Jim C. answered 08/22/19
I'm an experienced, thoughtful tutor who speaks several languages. As
As I show in my forthcoming book, the defining experience of Stalin's life was the period of almost four years that he spent studying to be a priest in an Orthodox seminary. Through the 50 years of his political career (1903-53) he acted as the sadistic head of a monastery, imposing fiendish vows of poverty, chastity, and obedience on hapless Soviet Citizens. As the son of abusive parents, he wanted--needed--to make others suffer as he had.
Lenin was very different from Stalin. He was a revolutionary all right, but not a revolutionary as most people understand the term.
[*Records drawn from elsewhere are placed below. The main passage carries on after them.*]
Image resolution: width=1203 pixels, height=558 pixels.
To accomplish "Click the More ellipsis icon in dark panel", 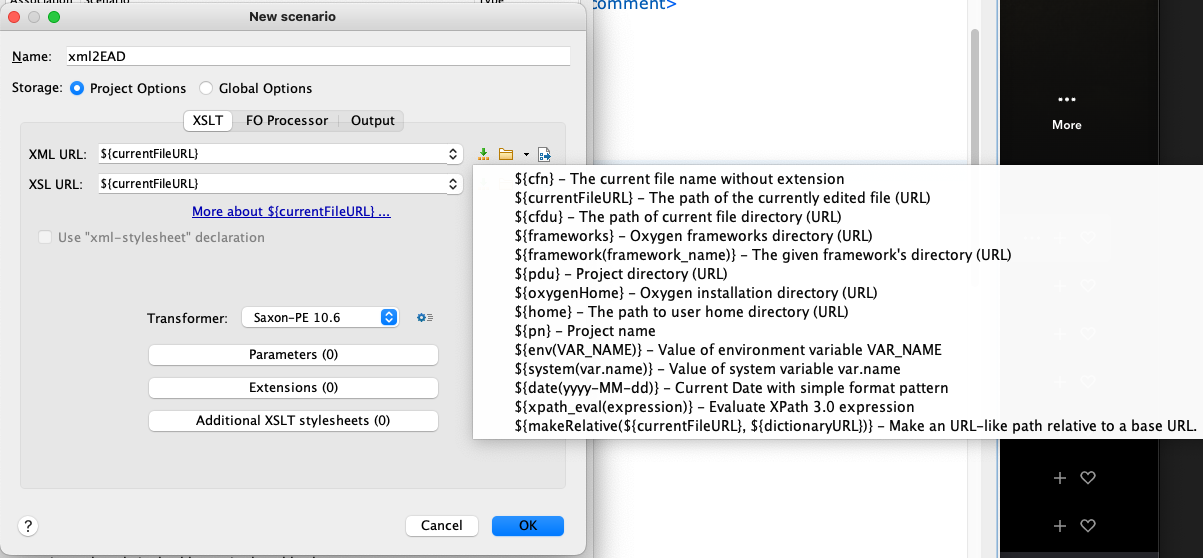I will click(1066, 100).
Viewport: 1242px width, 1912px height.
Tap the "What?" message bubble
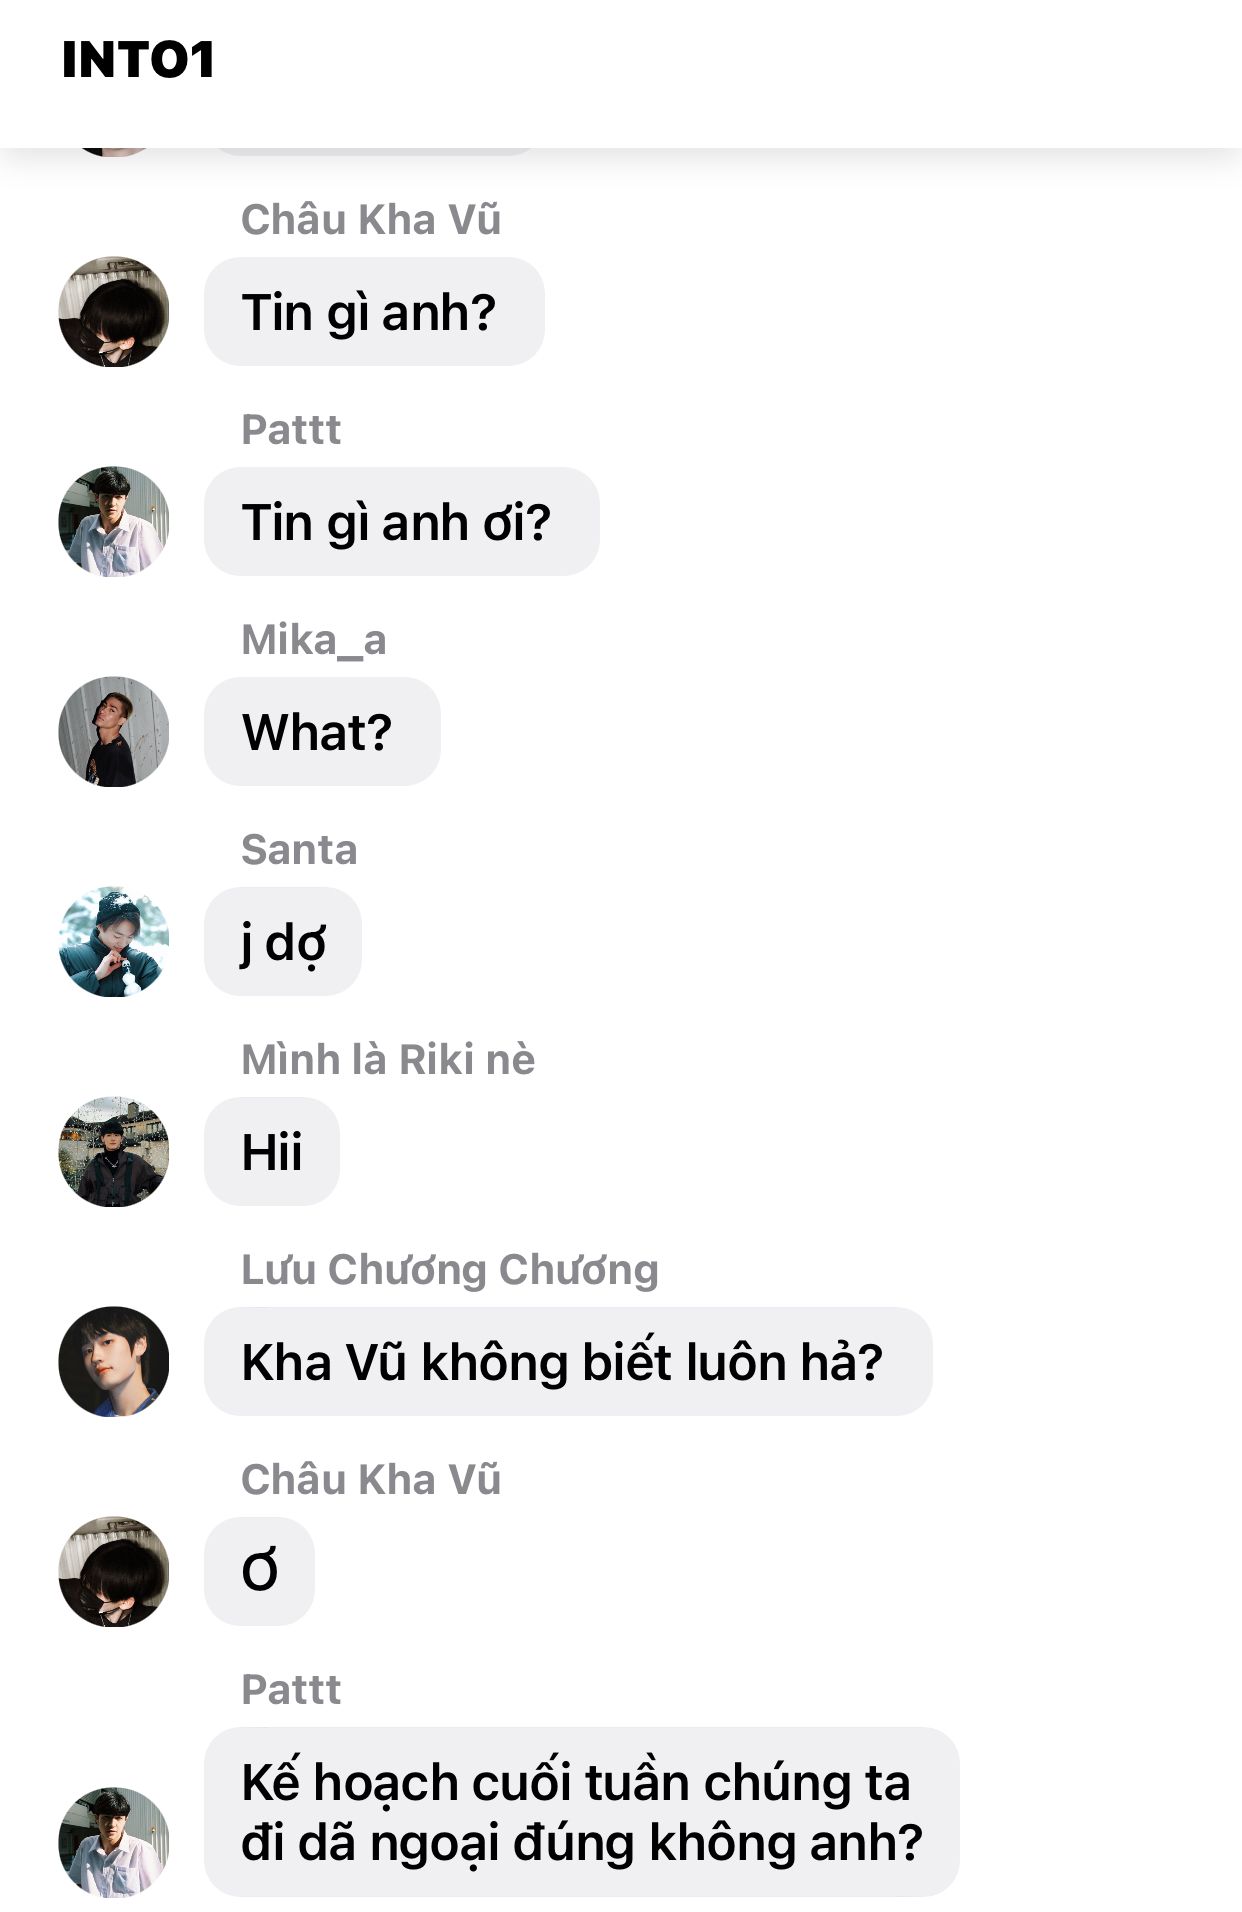tap(322, 732)
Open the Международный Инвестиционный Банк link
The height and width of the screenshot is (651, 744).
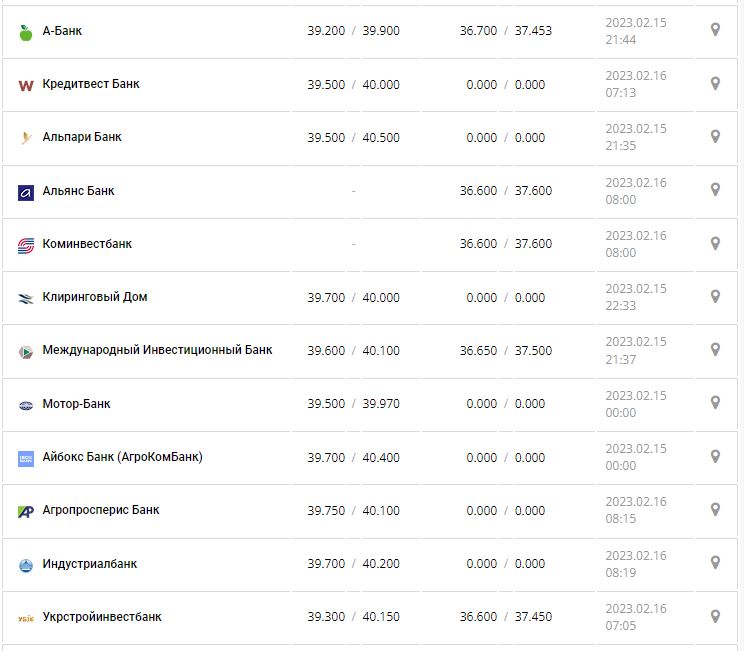157,350
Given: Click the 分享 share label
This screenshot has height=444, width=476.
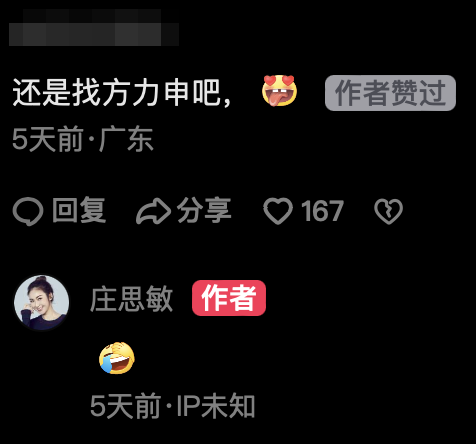Looking at the screenshot, I should [x=204, y=210].
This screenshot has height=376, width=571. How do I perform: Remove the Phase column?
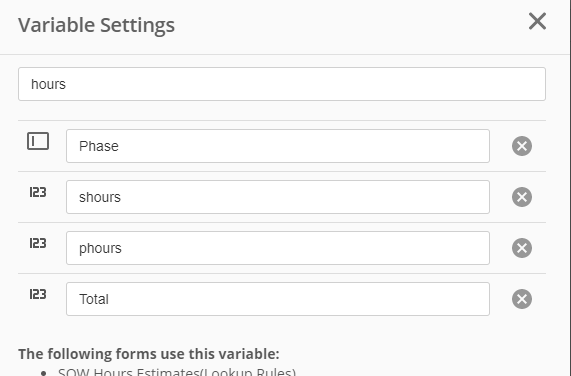pyautogui.click(x=522, y=146)
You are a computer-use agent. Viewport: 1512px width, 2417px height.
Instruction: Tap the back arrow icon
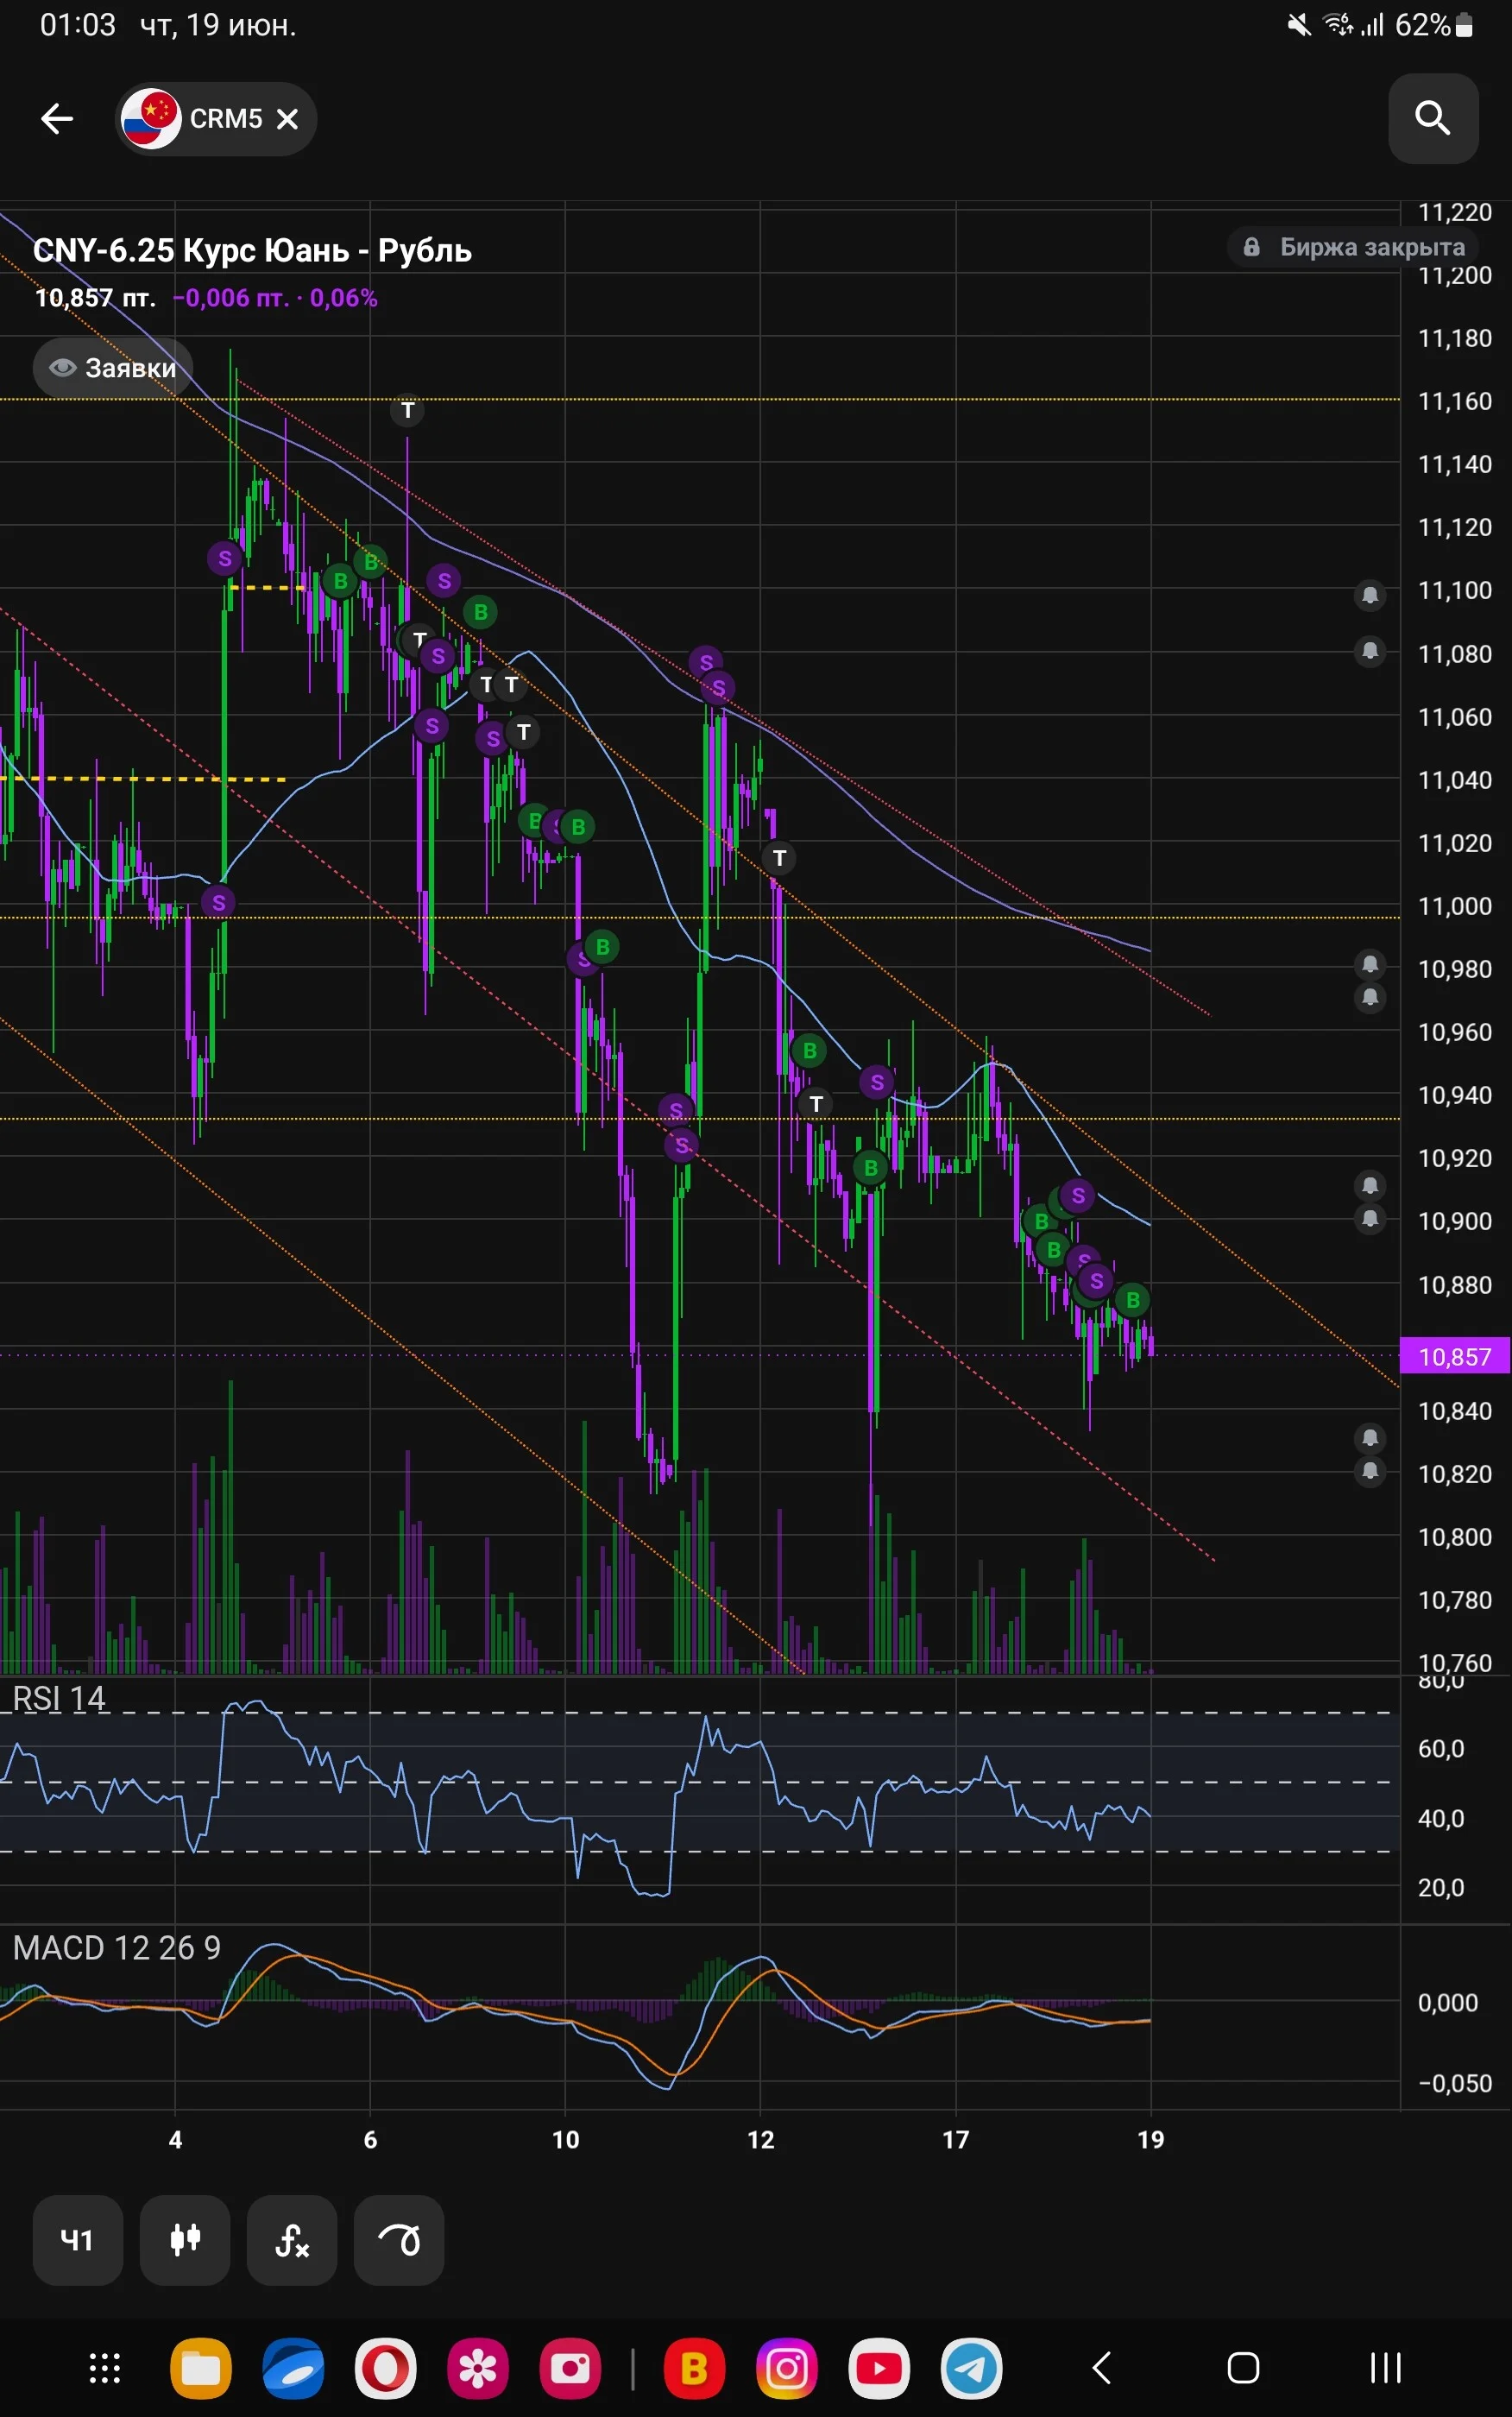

What outraged him about Nicholas II was not what Nicholas II was doing, but that he was so inept at it. When Lenin seized power, he did just what the tsars had done--he centralized all authority. If you want to understand Lenin, read his in/famous Testament, in which he says that nobody can govern the Soviet Union except him. That raises a question that you and I would ask, but that Lenin never asked: What happens after Lenin dies? Since it never occurred to Lenin to create a stable governing structure for the Soviet Union, it was child's play for Stalin, the master manipulator, to become the all-powerful General Secretary--with disastrous consequences for the Soviet Union and the rest of the world as well.
And that, my friend, is the history of the Soviet Union from 1917 to 1953 in s nutshell.